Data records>
※
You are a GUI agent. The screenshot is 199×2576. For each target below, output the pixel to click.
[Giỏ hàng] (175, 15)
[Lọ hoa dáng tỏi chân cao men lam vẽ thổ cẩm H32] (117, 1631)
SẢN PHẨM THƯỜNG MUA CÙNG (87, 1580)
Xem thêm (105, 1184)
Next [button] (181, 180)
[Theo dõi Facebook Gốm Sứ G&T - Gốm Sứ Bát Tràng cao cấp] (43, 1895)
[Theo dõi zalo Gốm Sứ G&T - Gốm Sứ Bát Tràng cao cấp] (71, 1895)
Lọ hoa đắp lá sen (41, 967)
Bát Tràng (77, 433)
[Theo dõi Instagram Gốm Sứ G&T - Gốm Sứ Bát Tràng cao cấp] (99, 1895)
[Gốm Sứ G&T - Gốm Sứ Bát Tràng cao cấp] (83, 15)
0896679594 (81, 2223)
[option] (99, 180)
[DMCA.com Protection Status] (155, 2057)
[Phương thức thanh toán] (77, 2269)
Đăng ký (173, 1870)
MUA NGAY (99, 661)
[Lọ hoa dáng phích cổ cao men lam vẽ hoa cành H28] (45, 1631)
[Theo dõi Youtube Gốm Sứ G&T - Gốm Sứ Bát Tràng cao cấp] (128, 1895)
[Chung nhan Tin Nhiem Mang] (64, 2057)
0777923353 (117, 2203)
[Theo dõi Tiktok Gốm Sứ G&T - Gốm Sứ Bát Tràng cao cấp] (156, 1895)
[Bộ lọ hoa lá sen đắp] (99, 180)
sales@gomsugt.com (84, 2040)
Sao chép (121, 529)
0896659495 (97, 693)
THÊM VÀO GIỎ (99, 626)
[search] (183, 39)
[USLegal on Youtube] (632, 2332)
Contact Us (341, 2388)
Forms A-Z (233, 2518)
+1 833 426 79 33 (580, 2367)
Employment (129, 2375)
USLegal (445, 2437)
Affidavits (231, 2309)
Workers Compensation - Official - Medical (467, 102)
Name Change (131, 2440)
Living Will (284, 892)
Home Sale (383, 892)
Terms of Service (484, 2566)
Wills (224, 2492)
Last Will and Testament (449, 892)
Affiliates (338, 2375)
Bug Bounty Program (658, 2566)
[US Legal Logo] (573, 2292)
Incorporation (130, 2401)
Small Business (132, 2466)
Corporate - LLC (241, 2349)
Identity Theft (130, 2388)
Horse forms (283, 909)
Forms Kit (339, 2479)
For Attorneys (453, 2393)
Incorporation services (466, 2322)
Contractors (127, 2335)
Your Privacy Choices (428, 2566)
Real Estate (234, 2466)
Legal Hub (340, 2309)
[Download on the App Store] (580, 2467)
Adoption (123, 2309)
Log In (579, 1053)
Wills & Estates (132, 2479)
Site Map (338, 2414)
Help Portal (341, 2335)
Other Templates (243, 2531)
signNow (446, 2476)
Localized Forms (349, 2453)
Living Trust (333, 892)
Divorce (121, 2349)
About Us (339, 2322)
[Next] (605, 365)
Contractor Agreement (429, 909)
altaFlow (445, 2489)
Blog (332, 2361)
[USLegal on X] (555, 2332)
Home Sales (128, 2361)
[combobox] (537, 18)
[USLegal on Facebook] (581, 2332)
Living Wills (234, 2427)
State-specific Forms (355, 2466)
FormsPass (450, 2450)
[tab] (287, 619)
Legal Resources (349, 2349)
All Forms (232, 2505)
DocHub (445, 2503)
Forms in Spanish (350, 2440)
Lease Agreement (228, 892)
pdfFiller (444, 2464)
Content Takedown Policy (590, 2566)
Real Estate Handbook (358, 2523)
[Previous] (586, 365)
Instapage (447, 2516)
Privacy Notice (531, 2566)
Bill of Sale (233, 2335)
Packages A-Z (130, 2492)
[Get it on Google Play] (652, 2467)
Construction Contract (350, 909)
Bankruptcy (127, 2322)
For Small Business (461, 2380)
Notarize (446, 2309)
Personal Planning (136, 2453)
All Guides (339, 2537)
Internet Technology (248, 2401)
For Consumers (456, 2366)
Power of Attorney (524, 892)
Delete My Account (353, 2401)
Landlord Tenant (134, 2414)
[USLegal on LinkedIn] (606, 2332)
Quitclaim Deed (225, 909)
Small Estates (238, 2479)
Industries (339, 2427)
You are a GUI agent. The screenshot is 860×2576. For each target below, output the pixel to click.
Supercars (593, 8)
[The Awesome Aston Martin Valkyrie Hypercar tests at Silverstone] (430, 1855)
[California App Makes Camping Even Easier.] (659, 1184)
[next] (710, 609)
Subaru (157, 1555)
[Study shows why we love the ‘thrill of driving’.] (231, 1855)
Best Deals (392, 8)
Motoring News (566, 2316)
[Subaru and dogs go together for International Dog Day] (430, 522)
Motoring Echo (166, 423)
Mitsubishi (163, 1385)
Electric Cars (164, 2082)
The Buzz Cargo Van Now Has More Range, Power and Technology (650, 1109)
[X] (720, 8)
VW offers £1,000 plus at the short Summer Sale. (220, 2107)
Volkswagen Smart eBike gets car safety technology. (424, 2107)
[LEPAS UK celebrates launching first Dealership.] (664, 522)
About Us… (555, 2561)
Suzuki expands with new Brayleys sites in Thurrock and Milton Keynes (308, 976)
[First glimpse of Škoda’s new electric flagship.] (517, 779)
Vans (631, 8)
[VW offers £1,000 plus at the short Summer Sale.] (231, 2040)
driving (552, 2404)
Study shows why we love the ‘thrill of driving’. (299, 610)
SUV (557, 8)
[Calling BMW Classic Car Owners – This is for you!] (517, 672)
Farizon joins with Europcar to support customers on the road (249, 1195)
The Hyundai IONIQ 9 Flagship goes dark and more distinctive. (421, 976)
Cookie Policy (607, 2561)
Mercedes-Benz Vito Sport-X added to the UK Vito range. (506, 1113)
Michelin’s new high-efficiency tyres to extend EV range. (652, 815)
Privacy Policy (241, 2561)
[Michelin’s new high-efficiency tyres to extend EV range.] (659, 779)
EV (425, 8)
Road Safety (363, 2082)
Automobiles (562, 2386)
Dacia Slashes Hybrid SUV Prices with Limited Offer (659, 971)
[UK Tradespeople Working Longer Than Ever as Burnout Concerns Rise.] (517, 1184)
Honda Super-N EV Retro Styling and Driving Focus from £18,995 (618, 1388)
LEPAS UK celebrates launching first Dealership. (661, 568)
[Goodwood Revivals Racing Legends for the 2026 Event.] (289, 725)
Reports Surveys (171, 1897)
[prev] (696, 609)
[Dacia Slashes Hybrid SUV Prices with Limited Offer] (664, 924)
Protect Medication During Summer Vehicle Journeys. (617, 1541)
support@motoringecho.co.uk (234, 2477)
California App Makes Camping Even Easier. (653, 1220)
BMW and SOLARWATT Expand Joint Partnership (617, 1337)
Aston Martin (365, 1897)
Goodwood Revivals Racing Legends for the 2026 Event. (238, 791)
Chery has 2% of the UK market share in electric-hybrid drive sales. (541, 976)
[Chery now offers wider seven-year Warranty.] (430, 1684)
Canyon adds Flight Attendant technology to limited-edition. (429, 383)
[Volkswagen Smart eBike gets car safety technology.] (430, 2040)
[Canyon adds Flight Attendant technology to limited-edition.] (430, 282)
※
ASSIGNMENT> Reproduce all the records. Keep them exact, please.

ANSWER SECTION>
You are a GUI agent. The screenshot is 199×2576. For each target below, output the pixel to click.
[Giỏ hàng] (175, 15)
[Lọ hoa dáng tỏi chân cao men lam vẽ thổ cẩm H32] (117, 1631)
SẢN PHẨM THƯỜNG MUA CÙNG (87, 1580)
Xem thêm (105, 1184)
Next [button] (181, 180)
[Theo dõi Facebook Gốm Sứ G&T - Gốm Sứ Bát Tràng cao cấp] (43, 1895)
[Theo dõi zalo Gốm Sứ G&T - Gốm Sứ Bát Tràng cao cấp] (71, 1895)
Lọ hoa đắp lá sen (41, 967)
Bát Tràng (77, 433)
[Theo dõi Instagram Gốm Sứ G&T - Gốm Sứ Bát Tràng cao cấp] (99, 1895)
[Gốm Sứ G&T - Gốm Sứ Bát Tràng cao cấp] (83, 15)
0896679594 (81, 2223)
[option] (99, 180)
[DMCA.com Protection Status] (155, 2057)
[Phương thức thanh toán] (77, 2269)
Đăng ký (173, 1870)
MUA NGAY (99, 661)
[Lọ hoa dáng phích cổ cao men lam vẽ hoa cành H28] (45, 1631)
[Theo dõi Youtube Gốm Sứ G&T - Gốm Sứ Bát Tràng cao cấp] (128, 1895)
[Chung nhan Tin Nhiem Mang] (64, 2057)
0777923353 (117, 2203)
[Theo dõi Tiktok Gốm Sứ G&T - Gốm Sứ Bát Tràng cao cấp] (156, 1895)
[Bộ lọ hoa lá sen đắp] (99, 180)
sales@gomsugt.com (84, 2040)
Sao chép (121, 529)
0896659495 (97, 693)
THÊM VÀO GIỎ (99, 626)
[search] (183, 39)
[USLegal on Youtube] (632, 2332)
Contact Us (341, 2388)
Forms A-Z (233, 2518)
+1 833 426 79 33 (580, 2367)
Employment (129, 2375)
USLegal (445, 2437)
Affidavits (231, 2309)
Workers Compensation - Official - Medical (467, 102)
Name Change (131, 2440)
Living Will (284, 892)
Home Sale (383, 892)
Terms of Service (484, 2566)
Wills (224, 2492)
Last Will and Testament (449, 892)
Affiliates (338, 2375)
Bug Bounty Program (658, 2566)
[US Legal Logo] (573, 2292)
Incorporation (130, 2401)
Small Business (132, 2466)
Corporate - LLC (241, 2349)
Identity Theft (130, 2388)
Horse forms (283, 909)
Forms Kit (339, 2479)
For Attorneys (453, 2393)
Incorporation services (466, 2322)
Contractors (127, 2335)
Your Privacy Choices (428, 2566)
Real Estate (234, 2466)
Legal Hub (340, 2309)
[Download on the App Store] (580, 2467)
Adoption (123, 2309)
Log In (579, 1053)
Wills & Estates (132, 2479)
Site Map (338, 2414)
Help Portal (341, 2335)
Other Templates (243, 2531)
signNow (446, 2476)
Localized Forms (349, 2453)
Living Trust (333, 892)
Divorce (121, 2349)
About Us (339, 2322)
[Next] (605, 365)
Contractor Agreement (429, 909)
altaFlow (445, 2489)
Blog (332, 2361)
[USLegal on X] (555, 2332)
Home Sales (128, 2361)
[combobox] (537, 18)
[USLegal on Facebook] (581, 2332)
Living Wills (234, 2427)
State-specific Forms (355, 2466)
FormsPass (450, 2450)
[tab] (287, 619)
Legal Resources (349, 2349)
All Forms (232, 2505)
DocHub (445, 2503)
Forms in Spanish (350, 2440)
Lease Agreement (228, 892)
pdfFiller (444, 2464)
Content Takedown Policy (590, 2566)
Real Estate Handbook (358, 2523)
[Previous] (586, 365)
Instapage (447, 2516)
Privacy Notice (531, 2566)
Bill of Sale (233, 2335)
Packages A-Z (130, 2492)
[Get it on Google Play] (652, 2467)
Construction Contract (350, 909)
Bankruptcy (127, 2322)
For Small Business (461, 2380)
Notarize (446, 2309)
Personal Planning (136, 2453)
All Guides (339, 2537)
Internet Technology (248, 2401)
For Consumers (456, 2366)
Power of Attorney (524, 892)
Delete My Account (353, 2401)
Landlord Tenant (134, 2414)
[USLegal on LinkedIn] (606, 2332)
Quitclaim Deed (225, 909)
Small Estates (238, 2479)
Industries (339, 2427)
You are a GUI agent. The screenshot is 860×2576. For each target below, output the pixel to click.
Supercars (593, 8)
[The Awesome Aston Martin Valkyrie Hypercar tests at Silverstone] (430, 1855)
[California App Makes Camping Even Easier.] (659, 1184)
[next] (710, 609)
Subaru (157, 1555)
[Study shows why we love the ‘thrill of driving’.] (231, 1855)
Best Deals (392, 8)
Motoring News (566, 2316)
[Subaru and dogs go together for International Dog Day] (430, 522)
Motoring Echo (166, 423)
Mitsubishi (163, 1385)
Electric Cars (164, 2082)
The Buzz Cargo Van Now Has More Range, Power and Technology (650, 1109)
[X] (720, 8)
VW offers £1,000 plus at the short Summer Sale. (220, 2107)
Volkswagen Smart eBike gets car safety technology. (424, 2107)
[LEPAS UK celebrates launching first Dealership.] (664, 522)
About Us… (555, 2561)
Suzuki expands with new Brayleys sites in Thurrock and Milton Keynes (308, 976)
[First glimpse of Škoda’s new electric flagship.] (517, 779)
Vans (631, 8)
[VW offers £1,000 plus at the short Summer Sale.] (231, 2040)
driving (552, 2404)
Study shows why we love the ‘thrill of driving’. (299, 610)
SUV (557, 8)
[Calling BMW Classic Car Owners – This is for you!] (517, 672)
Farizon joins with Europcar to support customers on the road (249, 1195)
The Hyundai IONIQ 9 Flagship goes dark and more distinctive. (421, 976)
Cookie Policy (607, 2561)
Mercedes-Benz Vito Sport-X added to the UK Vito range. (506, 1113)
Michelin’s new high-efficiency tyres to extend EV range. (652, 815)
Privacy Policy (241, 2561)
[Michelin’s new high-efficiency tyres to extend EV range.] (659, 779)
EV (425, 8)
Road Safety (363, 2082)
Automobiles (562, 2386)
Dacia Slashes Hybrid SUV Prices with Limited Offer (659, 971)
[UK Tradespeople Working Longer Than Ever as Burnout Concerns Rise.] (517, 1184)
Honda Super-N EV Retro Styling and Driving Focus from £18,995 (618, 1388)
LEPAS UK celebrates launching first Dealership. (661, 568)
[Goodwood Revivals Racing Legends for the 2026 Event.] (289, 725)
Reports Surveys (171, 1897)
[prev] (696, 609)
[Dacia Slashes Hybrid SUV Prices with Limited Offer] (664, 924)
Protect Medication During Summer Vehicle Journeys. (617, 1541)
support@motoringecho.co.uk (234, 2477)
California App Makes Camping Even Easier. (653, 1220)
BMW and SOLARWATT Expand Joint Partnership (617, 1337)
Aston Martin (365, 1897)
Goodwood Revivals Racing Legends for the 2026 Event. (238, 791)
Chery has 2% of the UK market share in electric-hybrid drive sales. (541, 976)
[Chery now offers wider seven-year Warranty.] (430, 1684)
Canyon adds Flight Attendant technology to limited-edition. (429, 383)
[Volkswagen Smart eBike gets car safety technology.] (430, 2040)
[Canyon adds Flight Attendant technology to limited-edition.] (430, 282)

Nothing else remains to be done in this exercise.